Ma veniamo all’editoriale di Carlo Cardia, il quale pensa di poter approfittare di un articolo infelice, ancor più infelicemente argomentato, per poter mettere in discussione il diritto di una donna di interrompere una gravidanza, quando questa metta a rischio la propria salute e quando il feto non è ancora in grado di vivere fuori dall’utero.
“Credo si debba riflettere ancora sul terreno di coltura che ha favorito l’affermazione di tesi che prima neanche affioravano nel pensiero umano (se non in segmenti di estremismo votati all’irrilevanza), e sulle loro conseguenze. Il terreno di coltura è quello proprio del nichilismo, nel quale l’uomo si trova per caso a vivere e vive seguendo il caso, perdendo coscienza della propria umanità. In questo deserto non esiste verità alcuna, che ci parli e ci interroghi, da ricercarsi con fatica e gioia, diventi criterio di comportamento che avvicina gli uomini, li rende solidali, li fa crescere insieme. Esistono solo opinioni, tante quante sono le persone, tutte burocraticamente eguali, e ogni gerarchia di valore e giudizio è azzerata. L’uomo è abbandonato a se stesso, la sua possibilità di dominio è dilatata fino a comprendervi ogni cosa, a cancellare il concetto di bene e di male, scendendo nel declivio che porta al male assoluto, da consumarsi anche nel privato.
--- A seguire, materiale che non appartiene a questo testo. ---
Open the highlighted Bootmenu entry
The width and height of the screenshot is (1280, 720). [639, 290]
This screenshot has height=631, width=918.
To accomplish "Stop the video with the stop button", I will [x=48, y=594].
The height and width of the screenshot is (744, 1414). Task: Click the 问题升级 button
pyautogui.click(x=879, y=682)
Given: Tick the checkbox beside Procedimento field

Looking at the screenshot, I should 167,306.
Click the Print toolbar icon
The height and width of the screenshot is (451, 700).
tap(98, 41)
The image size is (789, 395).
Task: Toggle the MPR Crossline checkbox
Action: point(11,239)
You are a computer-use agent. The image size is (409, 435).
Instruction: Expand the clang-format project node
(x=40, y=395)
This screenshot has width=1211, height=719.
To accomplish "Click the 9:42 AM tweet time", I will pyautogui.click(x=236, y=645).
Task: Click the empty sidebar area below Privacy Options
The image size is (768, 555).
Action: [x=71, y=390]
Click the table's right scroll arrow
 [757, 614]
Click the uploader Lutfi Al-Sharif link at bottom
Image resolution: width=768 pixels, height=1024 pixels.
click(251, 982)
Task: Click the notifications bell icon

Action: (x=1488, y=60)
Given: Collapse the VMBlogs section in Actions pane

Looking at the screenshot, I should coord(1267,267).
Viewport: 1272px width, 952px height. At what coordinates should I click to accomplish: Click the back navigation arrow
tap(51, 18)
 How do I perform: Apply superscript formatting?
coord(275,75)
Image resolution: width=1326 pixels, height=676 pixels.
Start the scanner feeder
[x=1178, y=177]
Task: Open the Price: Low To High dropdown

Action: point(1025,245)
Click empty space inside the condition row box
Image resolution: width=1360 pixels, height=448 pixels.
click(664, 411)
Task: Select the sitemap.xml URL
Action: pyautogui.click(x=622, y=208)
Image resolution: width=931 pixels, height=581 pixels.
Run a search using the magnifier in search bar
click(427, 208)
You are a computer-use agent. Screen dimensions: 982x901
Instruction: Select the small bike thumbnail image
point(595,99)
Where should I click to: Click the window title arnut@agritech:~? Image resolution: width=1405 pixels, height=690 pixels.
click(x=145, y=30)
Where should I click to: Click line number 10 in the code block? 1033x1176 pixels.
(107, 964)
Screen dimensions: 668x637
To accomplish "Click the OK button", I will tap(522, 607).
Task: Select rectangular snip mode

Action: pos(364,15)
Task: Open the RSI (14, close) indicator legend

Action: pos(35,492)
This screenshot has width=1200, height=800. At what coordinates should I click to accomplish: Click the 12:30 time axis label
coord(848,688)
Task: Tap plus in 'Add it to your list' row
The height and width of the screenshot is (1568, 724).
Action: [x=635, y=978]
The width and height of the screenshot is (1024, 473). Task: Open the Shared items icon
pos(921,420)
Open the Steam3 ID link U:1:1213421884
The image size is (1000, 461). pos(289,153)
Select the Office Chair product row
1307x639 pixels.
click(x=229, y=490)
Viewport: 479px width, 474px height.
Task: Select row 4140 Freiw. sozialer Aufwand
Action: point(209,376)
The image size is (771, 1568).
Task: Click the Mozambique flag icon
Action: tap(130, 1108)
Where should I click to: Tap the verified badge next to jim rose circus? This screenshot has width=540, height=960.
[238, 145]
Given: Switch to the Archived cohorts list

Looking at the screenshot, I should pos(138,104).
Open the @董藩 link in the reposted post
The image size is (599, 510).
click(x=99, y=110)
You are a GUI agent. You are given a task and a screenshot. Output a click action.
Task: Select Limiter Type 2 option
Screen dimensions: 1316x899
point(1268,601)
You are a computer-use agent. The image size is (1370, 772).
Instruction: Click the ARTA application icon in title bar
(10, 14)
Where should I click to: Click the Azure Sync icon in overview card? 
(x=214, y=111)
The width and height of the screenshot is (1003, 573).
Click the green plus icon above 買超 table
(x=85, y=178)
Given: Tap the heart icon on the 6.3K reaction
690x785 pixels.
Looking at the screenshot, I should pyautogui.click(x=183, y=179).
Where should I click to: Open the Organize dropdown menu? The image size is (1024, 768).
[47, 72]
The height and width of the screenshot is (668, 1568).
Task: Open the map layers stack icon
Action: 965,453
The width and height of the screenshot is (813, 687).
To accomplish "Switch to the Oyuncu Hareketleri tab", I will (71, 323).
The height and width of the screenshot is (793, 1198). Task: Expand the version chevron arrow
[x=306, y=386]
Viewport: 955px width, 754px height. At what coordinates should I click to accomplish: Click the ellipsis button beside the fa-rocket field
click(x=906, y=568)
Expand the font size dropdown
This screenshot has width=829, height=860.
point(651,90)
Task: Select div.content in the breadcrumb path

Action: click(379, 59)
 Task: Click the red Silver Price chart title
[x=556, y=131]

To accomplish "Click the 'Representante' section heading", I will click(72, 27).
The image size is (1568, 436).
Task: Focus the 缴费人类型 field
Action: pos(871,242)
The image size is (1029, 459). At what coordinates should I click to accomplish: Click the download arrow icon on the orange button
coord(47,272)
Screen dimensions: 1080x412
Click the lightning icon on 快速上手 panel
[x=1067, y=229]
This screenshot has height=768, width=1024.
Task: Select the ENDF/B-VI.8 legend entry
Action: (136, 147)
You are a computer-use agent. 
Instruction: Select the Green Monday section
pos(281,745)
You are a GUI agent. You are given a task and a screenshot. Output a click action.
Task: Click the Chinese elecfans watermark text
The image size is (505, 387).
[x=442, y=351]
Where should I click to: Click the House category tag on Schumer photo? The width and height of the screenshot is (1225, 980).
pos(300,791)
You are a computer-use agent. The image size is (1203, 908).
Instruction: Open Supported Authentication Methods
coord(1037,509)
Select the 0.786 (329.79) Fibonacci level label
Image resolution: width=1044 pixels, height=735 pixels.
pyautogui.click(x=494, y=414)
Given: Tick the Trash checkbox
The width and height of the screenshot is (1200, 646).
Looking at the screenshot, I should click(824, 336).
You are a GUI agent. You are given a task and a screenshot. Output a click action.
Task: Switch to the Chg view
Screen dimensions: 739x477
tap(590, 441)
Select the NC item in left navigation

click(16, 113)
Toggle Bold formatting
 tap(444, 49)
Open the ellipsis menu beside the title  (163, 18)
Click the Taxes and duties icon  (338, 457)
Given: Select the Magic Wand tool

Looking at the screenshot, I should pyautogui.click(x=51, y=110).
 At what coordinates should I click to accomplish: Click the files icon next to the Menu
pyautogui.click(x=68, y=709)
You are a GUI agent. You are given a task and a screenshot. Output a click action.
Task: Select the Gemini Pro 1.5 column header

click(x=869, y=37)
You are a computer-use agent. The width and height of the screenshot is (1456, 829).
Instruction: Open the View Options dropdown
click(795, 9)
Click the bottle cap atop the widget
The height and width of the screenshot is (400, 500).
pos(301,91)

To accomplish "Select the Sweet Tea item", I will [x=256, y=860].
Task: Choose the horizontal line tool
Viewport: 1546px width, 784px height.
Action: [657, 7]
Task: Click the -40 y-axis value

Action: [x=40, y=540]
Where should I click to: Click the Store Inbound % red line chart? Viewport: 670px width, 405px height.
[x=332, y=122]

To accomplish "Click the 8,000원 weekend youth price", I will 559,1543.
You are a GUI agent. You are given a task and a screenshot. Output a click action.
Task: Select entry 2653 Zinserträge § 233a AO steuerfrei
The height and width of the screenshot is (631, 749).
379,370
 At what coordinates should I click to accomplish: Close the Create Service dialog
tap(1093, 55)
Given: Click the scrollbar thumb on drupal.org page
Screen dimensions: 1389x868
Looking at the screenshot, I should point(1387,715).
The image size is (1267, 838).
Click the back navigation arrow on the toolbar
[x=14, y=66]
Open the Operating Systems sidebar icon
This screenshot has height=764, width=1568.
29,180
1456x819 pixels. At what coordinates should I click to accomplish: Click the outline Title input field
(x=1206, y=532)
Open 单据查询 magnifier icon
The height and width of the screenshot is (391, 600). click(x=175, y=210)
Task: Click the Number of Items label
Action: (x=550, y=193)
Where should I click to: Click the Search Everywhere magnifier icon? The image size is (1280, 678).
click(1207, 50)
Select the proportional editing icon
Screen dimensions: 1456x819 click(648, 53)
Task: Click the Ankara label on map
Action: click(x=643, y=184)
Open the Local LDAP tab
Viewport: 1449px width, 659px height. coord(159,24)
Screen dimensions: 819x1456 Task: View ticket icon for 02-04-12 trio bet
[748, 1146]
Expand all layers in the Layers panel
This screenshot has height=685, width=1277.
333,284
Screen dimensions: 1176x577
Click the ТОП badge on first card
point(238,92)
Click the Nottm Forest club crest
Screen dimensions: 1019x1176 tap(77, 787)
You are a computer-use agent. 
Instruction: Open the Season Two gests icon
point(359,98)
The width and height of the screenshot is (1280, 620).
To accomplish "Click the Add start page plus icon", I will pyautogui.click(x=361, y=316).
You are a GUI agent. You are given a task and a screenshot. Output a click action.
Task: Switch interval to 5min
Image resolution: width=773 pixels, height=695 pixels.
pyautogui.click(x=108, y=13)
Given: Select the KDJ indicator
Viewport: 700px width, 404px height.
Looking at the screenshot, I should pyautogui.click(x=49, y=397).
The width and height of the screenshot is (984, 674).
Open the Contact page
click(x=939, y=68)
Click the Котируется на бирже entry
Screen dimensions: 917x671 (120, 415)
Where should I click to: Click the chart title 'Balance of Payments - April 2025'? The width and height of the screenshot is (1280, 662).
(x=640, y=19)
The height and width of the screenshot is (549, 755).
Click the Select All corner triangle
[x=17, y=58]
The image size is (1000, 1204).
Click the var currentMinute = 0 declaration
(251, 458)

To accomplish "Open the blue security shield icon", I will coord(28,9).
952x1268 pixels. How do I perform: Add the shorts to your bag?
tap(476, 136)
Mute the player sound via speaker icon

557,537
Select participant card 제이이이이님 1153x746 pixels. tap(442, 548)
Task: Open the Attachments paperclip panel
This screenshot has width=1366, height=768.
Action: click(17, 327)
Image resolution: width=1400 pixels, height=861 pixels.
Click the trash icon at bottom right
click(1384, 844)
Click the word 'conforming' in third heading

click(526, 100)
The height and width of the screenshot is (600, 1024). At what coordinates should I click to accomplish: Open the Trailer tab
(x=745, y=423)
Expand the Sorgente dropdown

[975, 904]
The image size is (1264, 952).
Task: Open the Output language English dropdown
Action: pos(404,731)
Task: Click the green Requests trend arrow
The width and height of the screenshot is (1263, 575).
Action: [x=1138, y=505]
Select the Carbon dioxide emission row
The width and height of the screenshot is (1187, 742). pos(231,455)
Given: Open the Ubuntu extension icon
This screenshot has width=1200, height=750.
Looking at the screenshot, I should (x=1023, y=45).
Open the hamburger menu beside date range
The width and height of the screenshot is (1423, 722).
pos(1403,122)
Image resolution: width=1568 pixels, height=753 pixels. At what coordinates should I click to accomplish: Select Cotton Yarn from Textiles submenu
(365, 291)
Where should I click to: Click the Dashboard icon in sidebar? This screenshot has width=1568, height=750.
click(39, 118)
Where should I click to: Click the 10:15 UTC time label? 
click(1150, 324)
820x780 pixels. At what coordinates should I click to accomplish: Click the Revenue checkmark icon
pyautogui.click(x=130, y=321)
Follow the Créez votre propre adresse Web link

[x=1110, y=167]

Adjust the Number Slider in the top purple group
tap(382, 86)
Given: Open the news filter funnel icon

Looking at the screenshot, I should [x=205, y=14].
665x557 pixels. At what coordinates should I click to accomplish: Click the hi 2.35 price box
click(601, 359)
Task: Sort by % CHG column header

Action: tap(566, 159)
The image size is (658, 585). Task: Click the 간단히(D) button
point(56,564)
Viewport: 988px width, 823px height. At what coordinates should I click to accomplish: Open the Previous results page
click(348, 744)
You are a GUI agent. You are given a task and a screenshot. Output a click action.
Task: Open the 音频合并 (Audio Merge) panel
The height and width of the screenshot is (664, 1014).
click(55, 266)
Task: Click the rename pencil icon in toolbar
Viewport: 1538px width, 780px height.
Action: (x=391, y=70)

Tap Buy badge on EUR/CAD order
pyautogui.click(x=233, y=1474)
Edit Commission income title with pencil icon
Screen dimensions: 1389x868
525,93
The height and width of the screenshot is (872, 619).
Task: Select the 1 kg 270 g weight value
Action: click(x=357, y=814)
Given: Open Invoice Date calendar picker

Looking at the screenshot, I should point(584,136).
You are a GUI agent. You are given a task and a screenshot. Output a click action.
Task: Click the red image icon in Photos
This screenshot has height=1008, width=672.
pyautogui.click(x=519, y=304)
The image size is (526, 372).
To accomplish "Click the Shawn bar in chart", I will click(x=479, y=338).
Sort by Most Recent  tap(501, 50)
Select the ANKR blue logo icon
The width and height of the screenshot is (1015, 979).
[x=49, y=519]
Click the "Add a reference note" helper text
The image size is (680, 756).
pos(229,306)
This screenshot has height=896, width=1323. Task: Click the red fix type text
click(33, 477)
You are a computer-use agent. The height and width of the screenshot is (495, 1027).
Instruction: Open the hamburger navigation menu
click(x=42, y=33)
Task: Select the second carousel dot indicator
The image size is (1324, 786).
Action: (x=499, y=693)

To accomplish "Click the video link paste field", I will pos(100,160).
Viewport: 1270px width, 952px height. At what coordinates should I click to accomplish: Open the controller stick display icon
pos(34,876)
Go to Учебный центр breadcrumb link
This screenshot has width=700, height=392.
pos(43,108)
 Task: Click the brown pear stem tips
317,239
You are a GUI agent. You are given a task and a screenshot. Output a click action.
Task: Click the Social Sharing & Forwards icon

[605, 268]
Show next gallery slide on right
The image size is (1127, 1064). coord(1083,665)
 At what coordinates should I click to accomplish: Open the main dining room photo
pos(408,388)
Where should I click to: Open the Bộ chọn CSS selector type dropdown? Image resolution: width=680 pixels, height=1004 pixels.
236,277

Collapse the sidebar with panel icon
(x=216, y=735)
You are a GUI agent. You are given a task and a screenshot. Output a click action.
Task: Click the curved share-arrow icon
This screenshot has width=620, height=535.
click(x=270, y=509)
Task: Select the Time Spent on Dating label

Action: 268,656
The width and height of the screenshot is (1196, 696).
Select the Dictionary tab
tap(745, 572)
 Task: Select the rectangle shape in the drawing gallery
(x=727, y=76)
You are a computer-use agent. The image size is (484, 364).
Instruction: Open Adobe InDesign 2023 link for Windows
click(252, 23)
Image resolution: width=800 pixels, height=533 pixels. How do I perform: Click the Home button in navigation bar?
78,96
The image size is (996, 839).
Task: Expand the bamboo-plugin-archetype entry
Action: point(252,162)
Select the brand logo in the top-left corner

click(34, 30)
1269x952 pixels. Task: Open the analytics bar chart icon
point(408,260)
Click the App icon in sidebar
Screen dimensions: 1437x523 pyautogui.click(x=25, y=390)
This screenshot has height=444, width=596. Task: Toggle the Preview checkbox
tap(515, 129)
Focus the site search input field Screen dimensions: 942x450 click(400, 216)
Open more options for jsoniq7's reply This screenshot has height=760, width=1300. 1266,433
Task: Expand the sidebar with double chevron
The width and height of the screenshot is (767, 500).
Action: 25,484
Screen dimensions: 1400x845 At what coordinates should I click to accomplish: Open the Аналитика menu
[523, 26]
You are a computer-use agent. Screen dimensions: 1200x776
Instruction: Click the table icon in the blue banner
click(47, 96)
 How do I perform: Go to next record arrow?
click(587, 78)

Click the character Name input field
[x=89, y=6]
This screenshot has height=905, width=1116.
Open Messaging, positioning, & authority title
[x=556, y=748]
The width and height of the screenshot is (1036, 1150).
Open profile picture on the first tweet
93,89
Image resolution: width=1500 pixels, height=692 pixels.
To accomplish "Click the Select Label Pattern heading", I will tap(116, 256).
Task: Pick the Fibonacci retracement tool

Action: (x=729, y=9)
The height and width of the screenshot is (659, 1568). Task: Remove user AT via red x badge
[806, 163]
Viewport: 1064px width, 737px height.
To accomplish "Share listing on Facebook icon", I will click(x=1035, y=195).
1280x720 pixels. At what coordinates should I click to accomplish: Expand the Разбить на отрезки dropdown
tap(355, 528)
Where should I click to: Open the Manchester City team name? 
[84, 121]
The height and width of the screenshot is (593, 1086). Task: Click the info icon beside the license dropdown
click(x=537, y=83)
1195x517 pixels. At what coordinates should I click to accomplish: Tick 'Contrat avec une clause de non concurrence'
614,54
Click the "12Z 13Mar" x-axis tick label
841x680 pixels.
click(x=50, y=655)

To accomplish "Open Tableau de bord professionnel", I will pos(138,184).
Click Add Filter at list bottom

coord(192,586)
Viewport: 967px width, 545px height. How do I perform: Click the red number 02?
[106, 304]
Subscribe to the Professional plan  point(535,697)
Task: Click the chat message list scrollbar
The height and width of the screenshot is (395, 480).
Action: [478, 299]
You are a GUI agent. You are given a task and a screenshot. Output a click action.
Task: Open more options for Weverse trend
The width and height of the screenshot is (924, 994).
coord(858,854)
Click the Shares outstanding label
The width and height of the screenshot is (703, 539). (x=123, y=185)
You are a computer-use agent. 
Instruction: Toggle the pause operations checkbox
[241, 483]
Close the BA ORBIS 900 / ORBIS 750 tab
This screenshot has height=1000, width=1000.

Il male è spogliato della sua tragicità, esposto come merce da prendere o lasciare, teoria da accettare o rifiutare, nel silenzio della coscienza”. Cazzate. La tesi esposta nell’articolo di Giubilini e Minerva era espressamente un esercizio di logica applicato alla morale. Non aveva alcuna pretesa di normare, né avanzava proposta in tal senso. [Uso l’imperfetto perché il Journal of Medical Ethics ha ritirato l’articolo, convincendosi infine che fosse indifendibile.]
Altrettanto assurda quanto quella di negare a una donna una gravidanza libera e responsabile, la tesi di Giubilini e Minerva almeno aveva l’attenuante di non porgersi al legislatore come istanza irrinunciabile, tentazione sempre irrefrenabile per i cattolici, che, potendo, manderebbero in galera pure chi si fa le seghe.
Ovviamente è chiaro che Cardia e Avvenire abbiano il diritto di pensare ciò che vogliono e di scriverlo, ma il fatto che la rivista abbia rinunciato allo stesso diritto non dimostra affatto che l’ovocellula fecondata sia persona, ma è questo che Cardia vuol farci intendere: “Il velo teorico che appanna questi concetti fa crescere la vertigine in chi li legge nella loro realtà corporea, e fa riflettere”. Pensando di aver trovato prova provata della sua tesi nella resipiscenza del Journal of Medical Ethics, Cardia esagera e inciampa: “Si pensa alle parole di Fëdor Dostoevskij sul male che si reca ai più piccoli, come alla colpa più grave che esista al mondo”, e così sembra non aver mai letto I fratelli Karamazov, dove per la sofferenza dei piccoli innocenti Ivan chiama Dio a imputato, che trova in Alyosha un avvocato difensore in grave difficoltà. “Inizia un cammino a ritroso nella storia, e si dà corpo a ipotesi che sembrano appartenere alla fantasia corrotta del marchese De Sade”, dimenticando il Dio che stermina gli innocenti primogeniti degli egiziani per fare un favore al suo popolo eletto e che chiede ad Abramo di sacrificargli Isacco. Conviene andare a ritroso?